Dataset excerpts: Begin

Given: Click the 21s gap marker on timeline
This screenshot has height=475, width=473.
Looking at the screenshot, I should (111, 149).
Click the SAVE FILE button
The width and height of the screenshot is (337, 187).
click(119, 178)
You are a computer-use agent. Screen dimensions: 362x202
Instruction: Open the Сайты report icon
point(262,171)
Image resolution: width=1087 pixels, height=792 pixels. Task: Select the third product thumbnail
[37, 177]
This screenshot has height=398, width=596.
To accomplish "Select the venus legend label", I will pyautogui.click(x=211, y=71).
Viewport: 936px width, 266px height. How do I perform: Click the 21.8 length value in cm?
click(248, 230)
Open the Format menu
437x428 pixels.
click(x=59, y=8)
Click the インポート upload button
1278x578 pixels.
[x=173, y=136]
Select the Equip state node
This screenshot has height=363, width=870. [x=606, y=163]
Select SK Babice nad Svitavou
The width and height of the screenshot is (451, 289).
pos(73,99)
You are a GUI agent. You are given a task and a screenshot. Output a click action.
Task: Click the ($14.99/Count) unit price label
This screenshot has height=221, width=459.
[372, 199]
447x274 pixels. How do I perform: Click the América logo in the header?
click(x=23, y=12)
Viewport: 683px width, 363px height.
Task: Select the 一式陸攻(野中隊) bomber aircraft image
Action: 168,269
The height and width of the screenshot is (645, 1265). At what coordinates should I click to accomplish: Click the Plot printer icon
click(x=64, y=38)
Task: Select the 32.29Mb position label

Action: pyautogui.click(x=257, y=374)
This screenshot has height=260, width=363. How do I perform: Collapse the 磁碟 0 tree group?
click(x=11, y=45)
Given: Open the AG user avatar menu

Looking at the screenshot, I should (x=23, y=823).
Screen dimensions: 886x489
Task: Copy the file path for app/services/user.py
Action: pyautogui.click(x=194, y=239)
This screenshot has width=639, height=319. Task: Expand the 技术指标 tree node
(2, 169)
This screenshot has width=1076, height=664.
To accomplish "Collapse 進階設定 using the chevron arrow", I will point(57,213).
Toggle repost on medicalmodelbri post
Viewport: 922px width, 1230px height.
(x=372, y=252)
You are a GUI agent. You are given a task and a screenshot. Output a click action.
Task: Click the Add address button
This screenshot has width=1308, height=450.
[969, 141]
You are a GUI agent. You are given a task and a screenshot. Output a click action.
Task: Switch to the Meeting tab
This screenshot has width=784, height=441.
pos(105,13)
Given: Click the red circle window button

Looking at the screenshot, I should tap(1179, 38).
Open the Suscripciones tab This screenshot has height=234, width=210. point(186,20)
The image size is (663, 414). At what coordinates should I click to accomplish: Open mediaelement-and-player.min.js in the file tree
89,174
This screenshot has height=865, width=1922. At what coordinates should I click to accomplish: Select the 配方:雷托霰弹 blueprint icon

Dataset excerpts: End

_Action item_
Down to the final line, write out all of the material exactly.

_Task solution_
Given: Click the 21s gap marker on timeline
This screenshot has height=475, width=473.
Looking at the screenshot, I should (111, 149).
Click the SAVE FILE button
The width and height of the screenshot is (337, 187).
click(119, 178)
You are a computer-use agent. Screen dimensions: 362x202
Instruction: Open the Сайты report icon
point(262,171)
Image resolution: width=1087 pixels, height=792 pixels. Task: Select the third product thumbnail
[37, 177]
This screenshot has height=398, width=596.
To accomplish "Select the venus legend label", I will pyautogui.click(x=211, y=71).
Viewport: 936px width, 266px height. How do I perform: Click the 21.8 length value in cm?
click(248, 230)
Open the Format menu
437x428 pixels.
click(x=59, y=8)
Click the インポート upload button
1278x578 pixels.
[x=173, y=136]
Select the Equip state node
This screenshot has height=363, width=870. [x=606, y=163]
Select SK Babice nad Svitavou
The width and height of the screenshot is (451, 289).
pos(73,99)
You are a GUI agent. You are given a task and a screenshot. Output a click action.
Task: Click the ($14.99/Count) unit price label
This screenshot has height=221, width=459.
[372, 199]
447x274 pixels. How do I perform: Click the América logo in the header?
click(x=23, y=12)
Viewport: 683px width, 363px height.
Task: Select the 一式陸攻(野中隊) bomber aircraft image
Action: 168,269
The height and width of the screenshot is (645, 1265). At what coordinates should I click to accomplish: Click the Plot printer icon
click(x=64, y=38)
Task: Select the 32.29Mb position label

Action: pyautogui.click(x=257, y=374)
This screenshot has height=260, width=363. How do I perform: Collapse the 磁碟 0 tree group?
click(x=11, y=45)
Given: Open the AG user avatar menu

Looking at the screenshot, I should (x=23, y=823).
Screen dimensions: 886x489
Task: Copy the file path for app/services/user.py
Action: pyautogui.click(x=194, y=239)
This screenshot has width=639, height=319. Task: Expand the 技术指标 tree node
(2, 169)
This screenshot has width=1076, height=664.
To accomplish "Collapse 進階設定 using the chevron arrow", I will point(57,213).
Toggle repost on medicalmodelbri post
Viewport: 922px width, 1230px height.
(x=372, y=252)
You are a GUI agent. You are given a task and a screenshot. Output a click action.
Task: Click the Add address button
This screenshot has width=1308, height=450.
[969, 141]
You are a GUI agent. You are given a task and a screenshot. Output a click action.
Task: Switch to the Meeting tab
This screenshot has width=784, height=441.
pos(105,13)
Given: Click the red circle window button

Looking at the screenshot, I should tap(1179, 38).
Open the Suscripciones tab This screenshot has height=234, width=210. point(186,20)
The image size is (663, 414). At what coordinates should I click to accomplish: Open mediaelement-and-player.min.js in the file tree
89,174
This screenshot has height=865, width=1922. At what coordinates should I click to accomplish: Select the 配方:雷托霰弹 blueprint icon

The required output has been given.